=== Exercise passage ===

What they guess, and it is a guess, is that the chemical that is still in the soil from last year is protecting the mustard plants this year because it lasts that long in the soil. And since these chemicals are systemic, thus protecting the mustard plants ... it is getting into the pollen and nectar produced by the fragrant and bountiful mustard blossoms that the bees are visiting on this now very attractive plant?
Theres more anecdotal evidence to support this second season killer. When pumpkins are grown on land that the previous year had sweet corn treated with Poncho are seeing untreated pumpkin tissue with three to four times the amount of insecticide in pumpkin plant tissue than new pumpkins that were simply treated during the second year. There seems to be a buildup the second, and even third year of these chemicals in the soil, that the plants are picking up.
Are these nicotine insecticides helping to release additional chemicals that were bound in the soil, plus building up in the soil after repeated applications?
Wait, theres another story...
An apple grower in New York used Assail on his apples three years ago ... Two years later he was told that the arsenic levels in his ground water were increasing ... Interesting, since no arsenic had been applied to that orchard in over 70 years. The third year after application? Yup ... arsenic levels too high to use for drinking water. Whats going on?
These chemicals Ive mentioned are all in the neonicotinoid family of insecticides. They came along after the government, several years ago, decided that the long lived pesticides had to go and better, shorter, less troublesome chemicals and integrated pest management programs had to replace them (this was called the FQPA ... food quality protection act ... you can sound out the letters any way you want).
Well, those long lasting chemicals were the bread and butter of the agrochemical companies and the government essentially took them away. But the government wants cheap food and theres only one way to do that, and thats to have good management practices, including good insect control. Very good insect control.

===

- _Activity list_
a – In the text about neonicotinoid insecticides, how long had it been since arsenic was last applied to the New York apple orchard?
b – Resume the text about neonicotinoid insecticides and the agrochemical industry after its final sentence.

=== Exercise data ===

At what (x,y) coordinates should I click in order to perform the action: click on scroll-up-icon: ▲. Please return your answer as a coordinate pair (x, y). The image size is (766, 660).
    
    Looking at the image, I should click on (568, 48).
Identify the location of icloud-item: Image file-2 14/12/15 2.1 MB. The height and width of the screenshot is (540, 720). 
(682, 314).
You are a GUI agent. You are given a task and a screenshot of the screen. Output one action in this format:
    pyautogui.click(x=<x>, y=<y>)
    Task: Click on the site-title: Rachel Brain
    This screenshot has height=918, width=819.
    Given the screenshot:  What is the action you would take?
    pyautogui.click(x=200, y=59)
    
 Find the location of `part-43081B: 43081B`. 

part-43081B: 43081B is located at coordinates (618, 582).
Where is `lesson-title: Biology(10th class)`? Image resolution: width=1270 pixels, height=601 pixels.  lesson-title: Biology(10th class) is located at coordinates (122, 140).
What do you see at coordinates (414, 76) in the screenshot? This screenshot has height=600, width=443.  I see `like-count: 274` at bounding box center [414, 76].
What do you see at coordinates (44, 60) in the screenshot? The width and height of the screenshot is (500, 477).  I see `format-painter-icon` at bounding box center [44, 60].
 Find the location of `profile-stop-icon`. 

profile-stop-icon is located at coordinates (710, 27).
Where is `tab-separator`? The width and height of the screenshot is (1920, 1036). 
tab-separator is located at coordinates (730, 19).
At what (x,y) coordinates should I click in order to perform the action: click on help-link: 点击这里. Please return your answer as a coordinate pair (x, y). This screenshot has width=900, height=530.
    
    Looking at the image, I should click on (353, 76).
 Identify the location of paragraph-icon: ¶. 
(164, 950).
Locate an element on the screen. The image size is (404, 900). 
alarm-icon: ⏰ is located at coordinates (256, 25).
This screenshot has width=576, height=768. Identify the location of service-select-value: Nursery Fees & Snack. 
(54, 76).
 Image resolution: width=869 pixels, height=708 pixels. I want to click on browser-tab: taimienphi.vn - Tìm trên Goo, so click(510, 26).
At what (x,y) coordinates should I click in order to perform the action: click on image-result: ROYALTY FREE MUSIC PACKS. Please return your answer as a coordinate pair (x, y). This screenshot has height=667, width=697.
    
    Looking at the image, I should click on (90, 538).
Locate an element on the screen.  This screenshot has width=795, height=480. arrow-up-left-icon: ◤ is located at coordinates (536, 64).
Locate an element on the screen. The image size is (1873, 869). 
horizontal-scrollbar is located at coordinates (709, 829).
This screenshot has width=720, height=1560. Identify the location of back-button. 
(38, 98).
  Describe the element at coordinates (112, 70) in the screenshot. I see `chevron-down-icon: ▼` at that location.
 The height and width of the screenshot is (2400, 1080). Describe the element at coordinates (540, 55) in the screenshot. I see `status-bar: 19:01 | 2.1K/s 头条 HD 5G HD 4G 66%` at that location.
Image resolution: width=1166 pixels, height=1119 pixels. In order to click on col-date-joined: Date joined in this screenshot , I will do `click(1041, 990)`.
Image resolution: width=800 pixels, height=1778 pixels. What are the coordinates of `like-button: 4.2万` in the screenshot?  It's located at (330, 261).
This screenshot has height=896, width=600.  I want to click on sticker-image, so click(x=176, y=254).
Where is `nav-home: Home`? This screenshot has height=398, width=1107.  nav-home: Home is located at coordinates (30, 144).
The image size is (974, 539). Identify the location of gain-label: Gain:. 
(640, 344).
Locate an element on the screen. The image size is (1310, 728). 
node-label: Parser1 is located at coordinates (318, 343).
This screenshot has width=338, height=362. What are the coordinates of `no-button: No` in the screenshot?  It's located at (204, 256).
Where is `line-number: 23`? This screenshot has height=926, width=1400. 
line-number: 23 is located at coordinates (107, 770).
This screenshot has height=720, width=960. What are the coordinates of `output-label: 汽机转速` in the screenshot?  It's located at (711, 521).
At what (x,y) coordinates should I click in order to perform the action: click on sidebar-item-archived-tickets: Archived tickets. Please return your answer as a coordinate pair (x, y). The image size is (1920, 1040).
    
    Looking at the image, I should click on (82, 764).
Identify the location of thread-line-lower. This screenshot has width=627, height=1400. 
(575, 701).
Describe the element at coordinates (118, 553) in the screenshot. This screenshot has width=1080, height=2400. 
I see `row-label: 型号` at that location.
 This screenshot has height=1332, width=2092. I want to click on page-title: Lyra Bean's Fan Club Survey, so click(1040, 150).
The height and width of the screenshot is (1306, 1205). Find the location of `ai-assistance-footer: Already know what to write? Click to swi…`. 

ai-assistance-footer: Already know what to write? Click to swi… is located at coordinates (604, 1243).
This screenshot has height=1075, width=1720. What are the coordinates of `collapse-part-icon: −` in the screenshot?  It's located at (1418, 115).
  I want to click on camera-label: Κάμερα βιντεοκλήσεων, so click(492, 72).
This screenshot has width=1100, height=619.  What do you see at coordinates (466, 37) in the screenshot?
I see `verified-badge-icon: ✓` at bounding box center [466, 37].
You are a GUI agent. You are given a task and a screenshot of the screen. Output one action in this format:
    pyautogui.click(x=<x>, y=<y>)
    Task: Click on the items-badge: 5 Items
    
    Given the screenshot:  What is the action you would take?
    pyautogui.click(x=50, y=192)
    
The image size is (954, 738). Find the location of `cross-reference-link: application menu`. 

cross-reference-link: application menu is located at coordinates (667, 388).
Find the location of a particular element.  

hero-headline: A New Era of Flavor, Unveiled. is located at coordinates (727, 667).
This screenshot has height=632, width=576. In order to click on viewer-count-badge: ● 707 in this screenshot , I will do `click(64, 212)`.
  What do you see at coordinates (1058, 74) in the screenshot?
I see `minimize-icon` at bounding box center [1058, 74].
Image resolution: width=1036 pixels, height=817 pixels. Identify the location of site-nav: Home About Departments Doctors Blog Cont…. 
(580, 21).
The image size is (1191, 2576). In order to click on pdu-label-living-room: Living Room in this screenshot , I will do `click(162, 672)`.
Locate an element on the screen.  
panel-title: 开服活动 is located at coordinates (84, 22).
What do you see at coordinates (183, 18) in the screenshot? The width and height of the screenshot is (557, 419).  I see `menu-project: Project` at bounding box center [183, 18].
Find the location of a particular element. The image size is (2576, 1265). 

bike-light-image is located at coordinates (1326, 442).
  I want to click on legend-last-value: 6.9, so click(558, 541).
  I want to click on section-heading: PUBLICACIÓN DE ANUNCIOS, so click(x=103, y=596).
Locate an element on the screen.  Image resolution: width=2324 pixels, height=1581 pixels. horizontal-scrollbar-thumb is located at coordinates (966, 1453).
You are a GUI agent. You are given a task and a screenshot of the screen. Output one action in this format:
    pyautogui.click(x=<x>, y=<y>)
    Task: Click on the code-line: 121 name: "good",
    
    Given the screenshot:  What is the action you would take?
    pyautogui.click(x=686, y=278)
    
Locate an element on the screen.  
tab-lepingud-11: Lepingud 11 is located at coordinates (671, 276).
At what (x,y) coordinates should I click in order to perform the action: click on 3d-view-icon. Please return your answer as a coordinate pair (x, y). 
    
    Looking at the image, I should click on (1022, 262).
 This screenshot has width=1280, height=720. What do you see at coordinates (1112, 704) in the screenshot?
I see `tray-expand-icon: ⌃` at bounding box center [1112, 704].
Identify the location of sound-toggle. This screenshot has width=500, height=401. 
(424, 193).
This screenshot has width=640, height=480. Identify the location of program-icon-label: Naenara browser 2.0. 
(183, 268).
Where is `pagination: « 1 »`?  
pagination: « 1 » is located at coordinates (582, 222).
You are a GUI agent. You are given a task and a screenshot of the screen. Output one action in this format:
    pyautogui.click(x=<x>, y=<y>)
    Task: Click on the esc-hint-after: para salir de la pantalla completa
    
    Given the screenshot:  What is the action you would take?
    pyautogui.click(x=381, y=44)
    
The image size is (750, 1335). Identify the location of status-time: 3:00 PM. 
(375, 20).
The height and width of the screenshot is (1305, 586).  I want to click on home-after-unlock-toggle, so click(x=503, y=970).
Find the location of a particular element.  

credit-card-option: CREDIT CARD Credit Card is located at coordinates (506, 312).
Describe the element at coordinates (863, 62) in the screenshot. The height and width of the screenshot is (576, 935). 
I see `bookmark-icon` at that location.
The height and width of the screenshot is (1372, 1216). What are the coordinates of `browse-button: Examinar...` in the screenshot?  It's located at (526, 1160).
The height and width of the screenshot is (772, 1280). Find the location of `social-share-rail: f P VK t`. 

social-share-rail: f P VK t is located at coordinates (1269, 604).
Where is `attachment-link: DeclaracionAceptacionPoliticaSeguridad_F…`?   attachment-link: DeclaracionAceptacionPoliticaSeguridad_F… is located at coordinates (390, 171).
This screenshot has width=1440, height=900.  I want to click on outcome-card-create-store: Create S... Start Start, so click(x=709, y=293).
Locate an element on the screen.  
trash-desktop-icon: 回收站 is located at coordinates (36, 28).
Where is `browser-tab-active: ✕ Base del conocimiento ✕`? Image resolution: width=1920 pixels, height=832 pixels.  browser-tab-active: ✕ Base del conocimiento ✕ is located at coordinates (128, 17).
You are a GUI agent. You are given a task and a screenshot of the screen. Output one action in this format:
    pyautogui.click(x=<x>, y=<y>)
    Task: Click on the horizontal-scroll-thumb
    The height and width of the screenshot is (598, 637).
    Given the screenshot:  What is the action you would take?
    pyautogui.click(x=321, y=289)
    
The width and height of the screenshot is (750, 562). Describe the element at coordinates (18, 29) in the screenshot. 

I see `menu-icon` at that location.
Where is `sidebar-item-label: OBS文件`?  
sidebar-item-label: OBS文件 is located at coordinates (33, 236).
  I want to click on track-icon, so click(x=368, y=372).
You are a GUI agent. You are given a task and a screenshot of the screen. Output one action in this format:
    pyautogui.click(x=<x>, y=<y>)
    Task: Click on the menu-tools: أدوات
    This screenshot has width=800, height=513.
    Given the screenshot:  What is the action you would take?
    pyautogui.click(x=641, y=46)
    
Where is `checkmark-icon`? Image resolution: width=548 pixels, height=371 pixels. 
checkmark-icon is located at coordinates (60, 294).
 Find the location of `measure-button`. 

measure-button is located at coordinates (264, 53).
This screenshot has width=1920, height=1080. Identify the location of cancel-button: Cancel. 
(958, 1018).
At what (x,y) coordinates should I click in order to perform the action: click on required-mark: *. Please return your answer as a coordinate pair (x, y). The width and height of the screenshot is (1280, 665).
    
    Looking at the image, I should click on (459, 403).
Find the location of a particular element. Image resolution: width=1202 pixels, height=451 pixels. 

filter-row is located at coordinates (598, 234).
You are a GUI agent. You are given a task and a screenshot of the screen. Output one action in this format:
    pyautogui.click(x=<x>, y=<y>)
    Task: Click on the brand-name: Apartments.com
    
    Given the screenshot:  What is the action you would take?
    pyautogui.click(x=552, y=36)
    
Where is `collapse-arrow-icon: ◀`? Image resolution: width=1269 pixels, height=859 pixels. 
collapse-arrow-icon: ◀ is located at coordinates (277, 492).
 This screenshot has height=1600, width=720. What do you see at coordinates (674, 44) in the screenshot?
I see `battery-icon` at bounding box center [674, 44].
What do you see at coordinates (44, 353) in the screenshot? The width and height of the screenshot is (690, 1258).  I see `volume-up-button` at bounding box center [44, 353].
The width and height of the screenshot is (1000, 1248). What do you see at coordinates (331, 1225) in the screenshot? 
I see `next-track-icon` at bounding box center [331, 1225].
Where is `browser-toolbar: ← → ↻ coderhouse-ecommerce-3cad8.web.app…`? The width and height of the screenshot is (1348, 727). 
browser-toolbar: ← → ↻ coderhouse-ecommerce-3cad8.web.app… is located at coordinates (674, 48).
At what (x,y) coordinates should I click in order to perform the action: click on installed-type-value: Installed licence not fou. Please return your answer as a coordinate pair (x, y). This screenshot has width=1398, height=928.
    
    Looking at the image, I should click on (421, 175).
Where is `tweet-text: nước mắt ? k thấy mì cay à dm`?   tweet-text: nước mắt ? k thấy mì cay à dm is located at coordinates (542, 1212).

===

- _Expected results_
a – Over 70 years.

b –
Long story short, budget cuts forced the EPA to cut corners and one of those corners was testing new products. Why not let the chemical companies test them, and well evaluate the results, went the EPA thinking. Better: why not let the fox in the chicken house, went the thinking, and well see if the chickens die.
So now the only major chemicals used to control insects on crops are in the neonic family. They are all the same, and they are all over. And all the chemicals listed here are in that family.
Do they accumulate from one year to the next in the soil, building to levels three to four times what they should be? When, after three or four years they are ingested by honey bees in nectar or pollen do they cause behavior or health problems?
There seems to be evidence that they do, but its only anecdotal, and science doesnt deal with this sort of data, does it....
Dave Hackenburg has brought up a boatload of questions about pesticides. Whether they have anything to do with CCD or not is less important than if these chemicals, and their multi-season accumulations are causing significant risks for bees, or people, remains to be seen.
And what about this agrochemical complex Dave describes? What do Bayer, Syngenta, Monsanto, and others have in store for us?
Daves comment? We still dont know whats going on, or why. But bees are dying, and we better figure it out ... quick.